GenDoP: Auto-regressive Camera Trajectory Generation as a Director of Photography

Published 9 Apr 2025 in cs.CV | (2504.07083v2)

Abstract: Camera trajectory design plays a crucial role in video production, serving as a fundamental tool for conveying directorial intent and enhancing visual storytelling. In cinematography, Directors of Photography meticulously craft camera movements to achieve expressive and intentional framing. However, existing methods for camera trajectory generation remain limited: Traditional approaches rely on geometric optimization or handcrafted procedural systems, while recent learning-based methods often inherit structural biases or lack textual alignment, constraining creative synthesis. In this work, we introduce an auto-regressive model inspired by the expertise of Directors of Photography to generate artistic and expressive camera trajectories. We first introduce DataDoP, a large-scale multi-modal dataset containing 29K real-world shots with free-moving camera trajectories, depth maps, and detailed captions in specific movements, interaction with the scene, and directorial intent. Thanks to the comprehensive and diverse database, we further train an auto-regressive, decoder-only Transformer for high-quality, context-aware camera movement generation based on text guidance and RGBD inputs, named GenDoP. Extensive experiments demonstrate that compared to existing methods, GenDoP offers better controllability, finer-grained trajectory adjustments, and higher motion stability. We believe our approach establishes a new standard for learning-based cinematography, paving the way for future advancements in camera control and filmmaking. Our project website: https://kszpxxzmc.github.io/GenDoP/.

Abstract PDF Chat (Pro)

Summary

GenDoP: Auto-Regressive Camera Trajectory Generation as a Director of Photography

The paper "GenDoP: Auto-regressive Camera Trajectory Generation as a Director of Photography" introduces GenDoP, an innovative approach that enhances camera trajectory design for video production using an auto-regressive model. The research defines GenDoP as a tool inspired by the expertise of Directors of Photography, focusing on generating artistic trajectories to align closely with directorial intent. The introduction of the DataDoP dataset, a large-scale, multi-modal repository, supports the training of GenDoP and serves as a novel resource for advancing learning-based cinematography.

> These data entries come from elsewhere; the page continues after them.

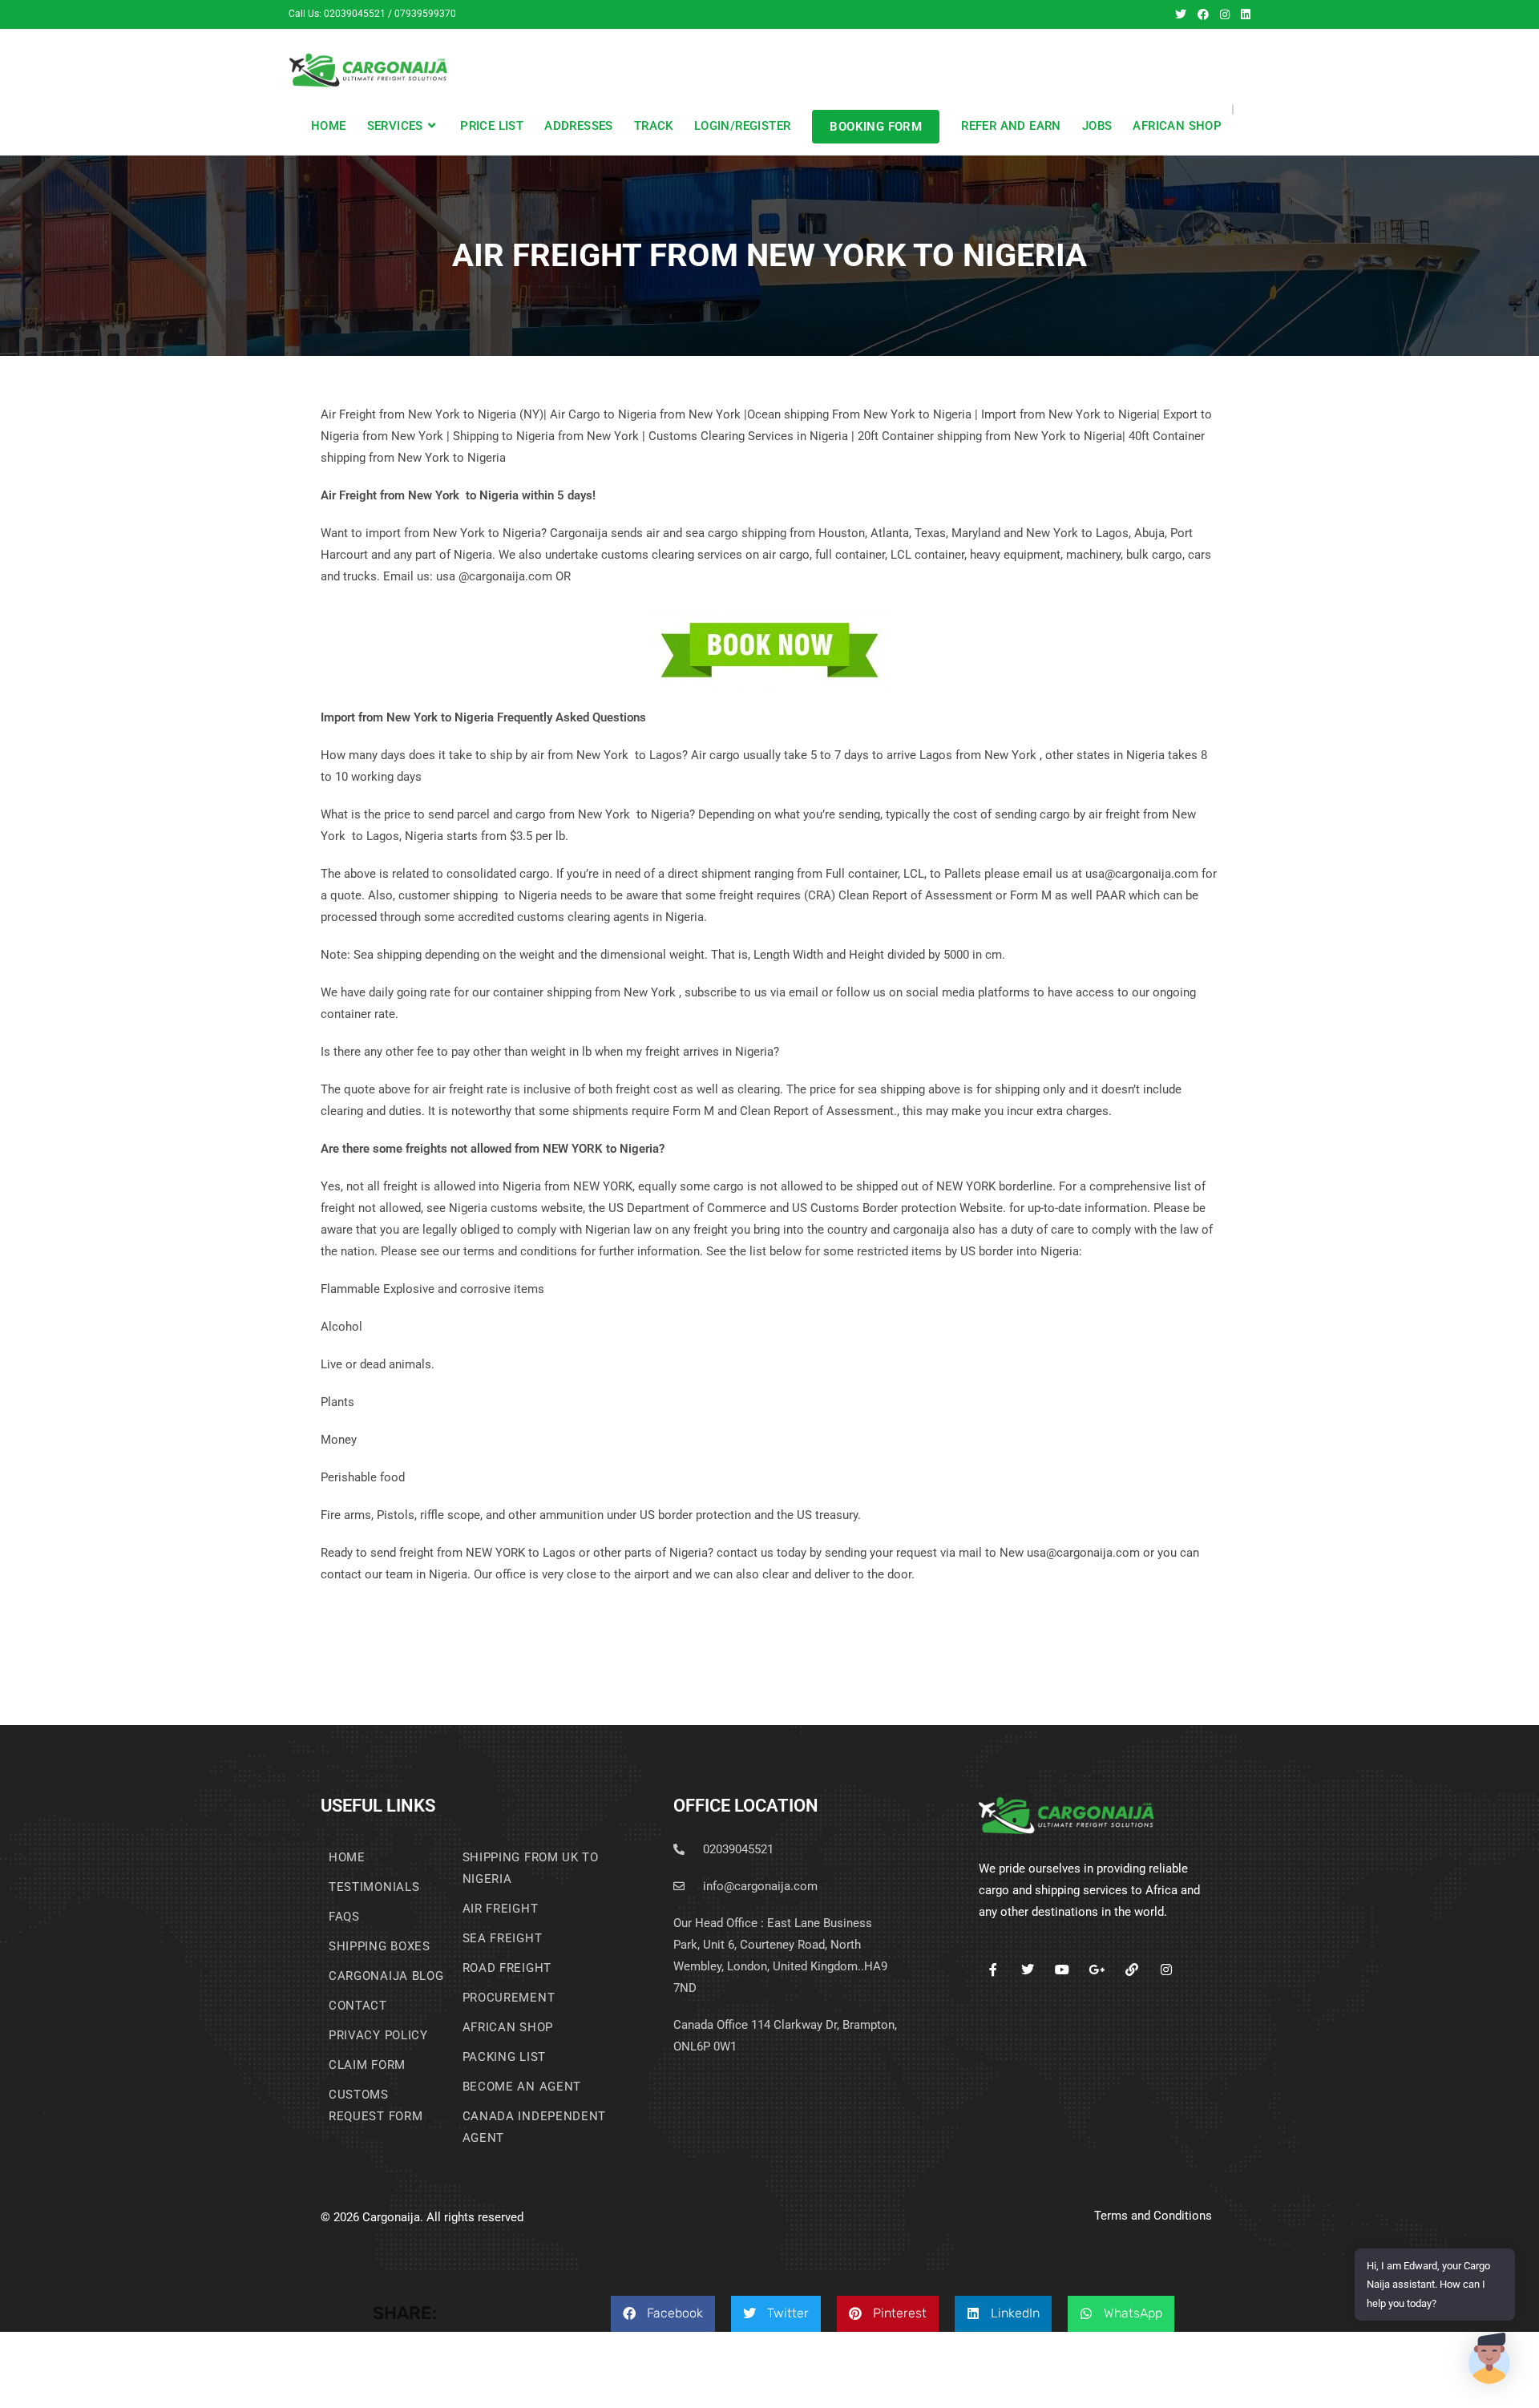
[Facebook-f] (993, 1969)
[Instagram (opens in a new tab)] (1224, 14)
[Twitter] (1028, 1969)
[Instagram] (1166, 1969)
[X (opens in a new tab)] (1180, 14)
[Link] (1131, 1969)
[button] (663, 2314)
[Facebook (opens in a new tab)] (1203, 14)
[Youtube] (1062, 1969)
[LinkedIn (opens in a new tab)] (1242, 14)
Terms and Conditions (1153, 2215)
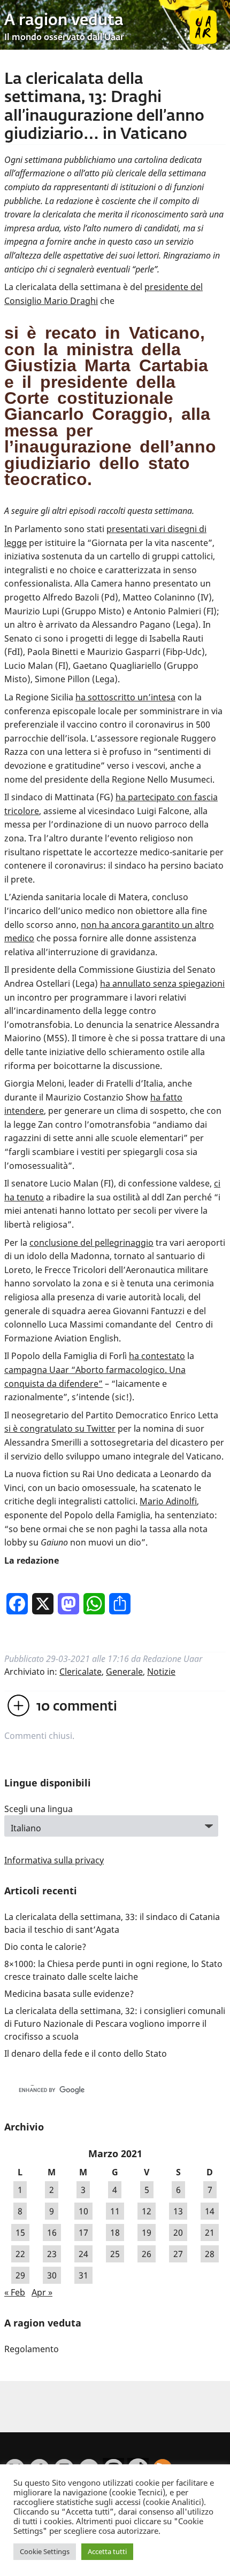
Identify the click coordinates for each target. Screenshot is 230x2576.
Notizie (161, 1671)
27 (178, 2254)
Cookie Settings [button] (45, 2551)
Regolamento (31, 2349)
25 (115, 2254)
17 (83, 2232)
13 (178, 2211)
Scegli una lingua (38, 1809)
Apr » (42, 2292)
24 (83, 2254)
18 (115, 2232)
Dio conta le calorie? (45, 1947)
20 (178, 2232)
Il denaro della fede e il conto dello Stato (85, 2053)
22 (20, 2254)
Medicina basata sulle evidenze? (69, 1994)
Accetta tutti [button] (107, 2551)
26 (146, 2254)
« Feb (14, 2292)
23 (52, 2254)
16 (52, 2232)
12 (146, 2211)
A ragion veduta (64, 20)
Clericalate (80, 1671)
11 (115, 2211)
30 (52, 2275)
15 (20, 2232)
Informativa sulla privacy (54, 1860)
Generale (124, 1671)
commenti (76, 1706)
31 (83, 2275)
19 (146, 2232)
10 (83, 2211)
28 (209, 2254)
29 (20, 2275)
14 (209, 2211)
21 (209, 2232)
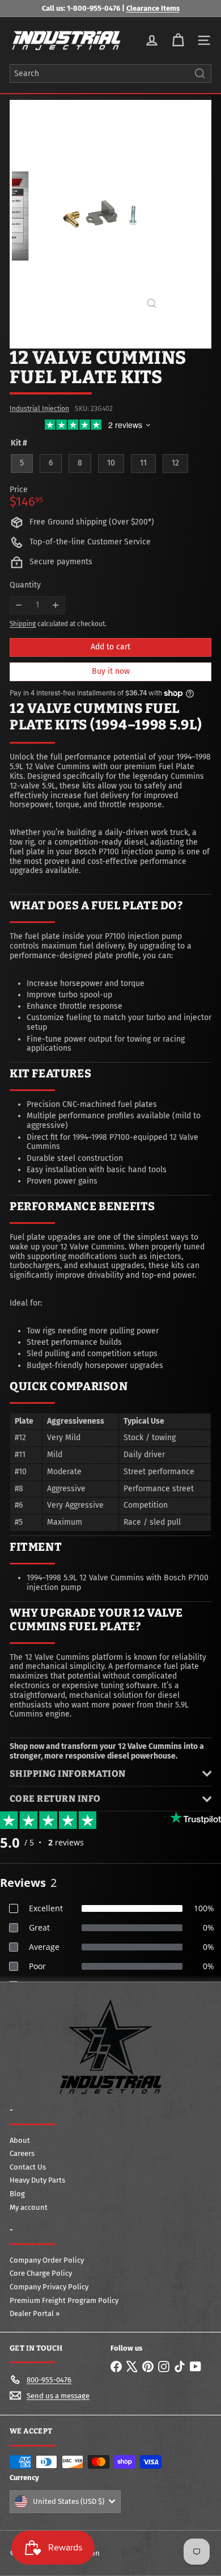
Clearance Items (153, 8)
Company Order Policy (47, 2260)
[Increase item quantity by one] (55, 605)
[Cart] (178, 40)
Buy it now (111, 671)
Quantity (25, 585)
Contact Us (28, 2167)
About (20, 2140)
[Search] (200, 73)
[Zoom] (151, 303)
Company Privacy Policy (49, 2287)
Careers (22, 2153)
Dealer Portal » (35, 2313)
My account (29, 2207)
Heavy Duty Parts (37, 2180)
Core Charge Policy (41, 2273)
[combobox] (110, 73)
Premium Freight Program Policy (64, 2300)
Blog (17, 2193)
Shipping (23, 624)
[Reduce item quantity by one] (19, 605)
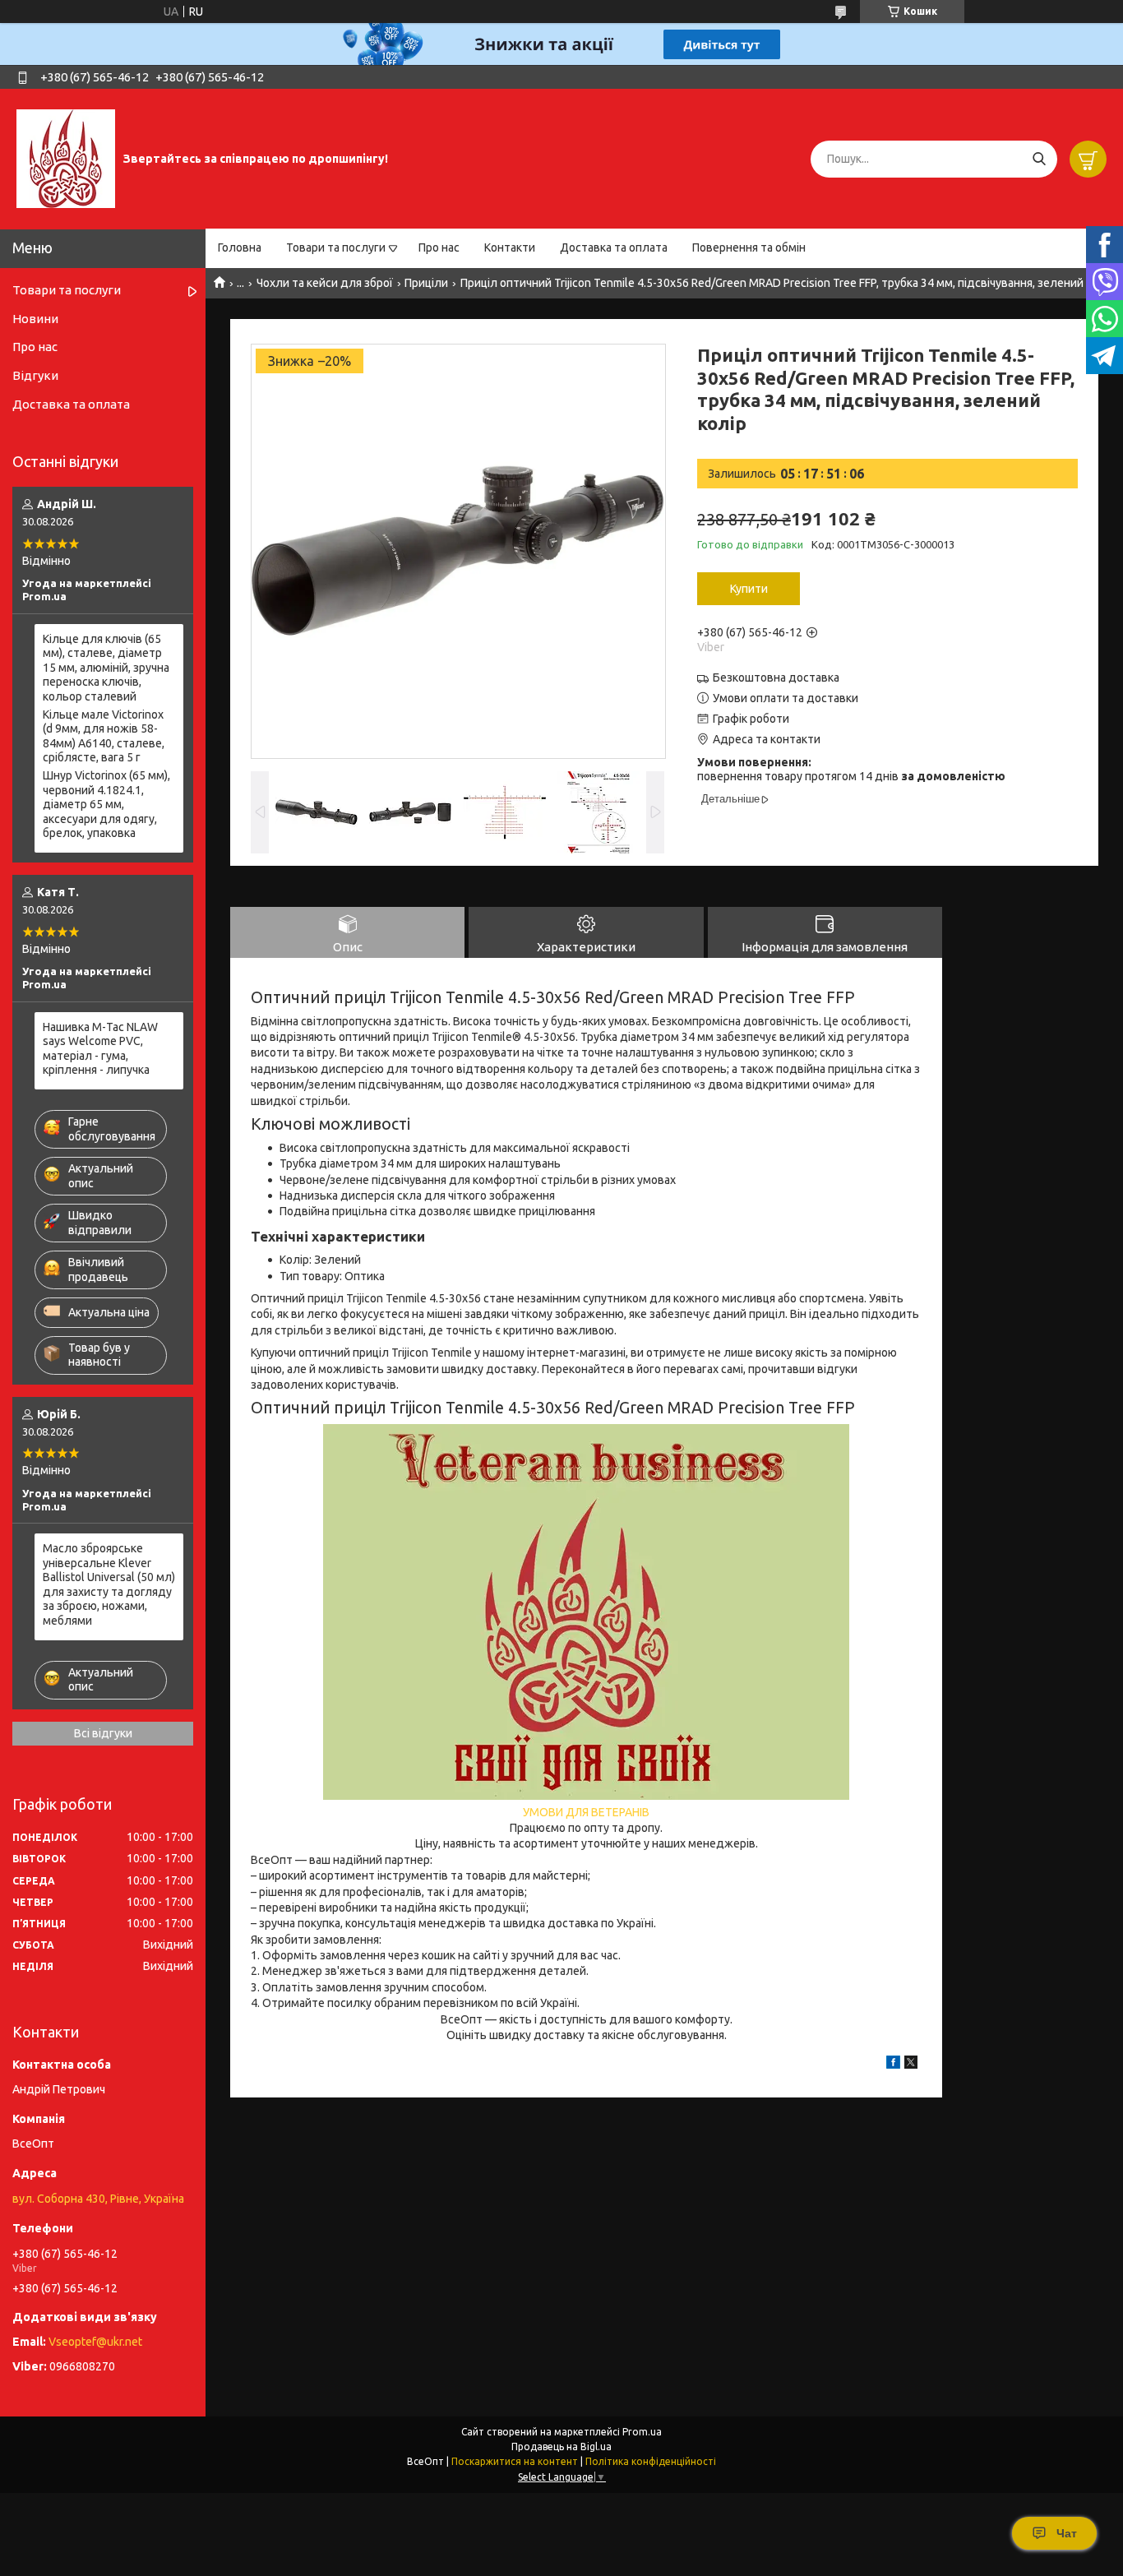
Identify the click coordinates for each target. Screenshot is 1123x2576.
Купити (749, 588)
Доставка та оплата (614, 247)
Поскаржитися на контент (514, 2461)
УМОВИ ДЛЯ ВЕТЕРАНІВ (586, 1812)
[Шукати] (1038, 159)
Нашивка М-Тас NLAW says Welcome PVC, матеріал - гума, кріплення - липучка (100, 1048)
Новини (35, 319)
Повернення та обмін (749, 247)
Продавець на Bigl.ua (561, 2446)
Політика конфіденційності (650, 2461)
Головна (239, 247)
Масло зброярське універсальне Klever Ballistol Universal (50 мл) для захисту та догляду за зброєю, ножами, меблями (109, 1584)
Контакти (509, 247)
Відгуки (35, 375)
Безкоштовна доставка (776, 677)
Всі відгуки (103, 1733)
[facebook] (893, 2064)
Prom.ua (642, 2431)
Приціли (426, 282)
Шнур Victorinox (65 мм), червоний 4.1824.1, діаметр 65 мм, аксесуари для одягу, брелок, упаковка (106, 804)
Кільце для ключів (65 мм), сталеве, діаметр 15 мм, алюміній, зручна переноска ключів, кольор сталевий (106, 667)
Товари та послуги (336, 247)
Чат (1066, 2533)
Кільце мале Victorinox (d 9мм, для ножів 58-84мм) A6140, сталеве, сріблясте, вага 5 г (103, 736)
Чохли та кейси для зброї (324, 282)
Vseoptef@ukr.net (95, 2341)
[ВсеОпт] (65, 157)
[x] (910, 2064)
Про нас (439, 247)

Contribution and Methodology

In addressing existing limitations, the authors highlight insufficiencies in traditional and contemporary trajectory generation methods, which often suffer from procedural rigidity or structural biases. GenDoP leverages an auto-regressive, transformer-based model that departs from geometric optimizations and procedural constraints, allowing for more expressive and creatively aligned outputs.

DataDoP Dataset: The authors introduce DataDoP, comprising 29K real-world shots tagged with motion categories and equipped with RGBD inputs and directorial captions. These captions cater to intricate camera movements, scene interactions, and intent, providing a comprehensive, context-rich dataset for training the GenDoP model.

GenDoP Model: The core of the method is an auto-regressive, decoder-only transformer that models camera movements as discrete tokens and aligns trajectory generation with textual guidance. Experiments conducted showcase GenDoP's proficiency in refining trajectory detail, enhancing motion stability, and offering improved controllability over previous models like CCD, E.T., and Director3D, particularly when trained with the DataDoP dataset.

Evaluation and Results

The evaluation criteria focused on text-trajectory alignment and trajectory quality. The approach demonstrated superiority in control and precision, evidenced by the following metrics:

Improved CLaTr-CLIP scores, indicating enhanced alignment between textual instructions and the generated trajectories.
Lower CLaTr-FID scores compared to pre-existing diffusion models, reflecting better quality in trajectory synthesis.

The research further emphasized the robustness of GenDoP in generating consistent and stable paths, reducing trajectory-level noise and jitter, often observed in non-autoregressive models.

Implications and Future Directions

Practical Implications: GenDoP sets a new benchmark for integrating advanced generative models into cinematography, facilitating automation in trajectory design with applications in both text-to-video and image-to-video contexts. Its ability to generate stable, complex trajectories that unambiguously convey artistic intent makes it a valuable tool for filmmakers.

Theoretical Implications: The work highlights the flexibility of auto-regressive models in tasks traditionally dominated by procedural approaches. This serves as a proof of concept for exploring similar methods in other generative tasks, suggesting a shift towards leveraging adaptive, context-aware models.

Speculative Future Developments: One potential area of expansion could involve further integrating multi-modal data, like 4D point clouds, into GenDoP, enriching the generative process with deeper spatial understanding. Additionally, the evolution of unified pipelines for trajectory and video content generation could expedite film production, ushering in more sophisticated AI-driven filmmaking tools.

The researchers' exploration of an under addressed area in AI cinematography positions GenDoP as a significant step in bridging technical advancements with artistic expression. As techniques continue to mature, they are poised to redefine workflows in digital media creation.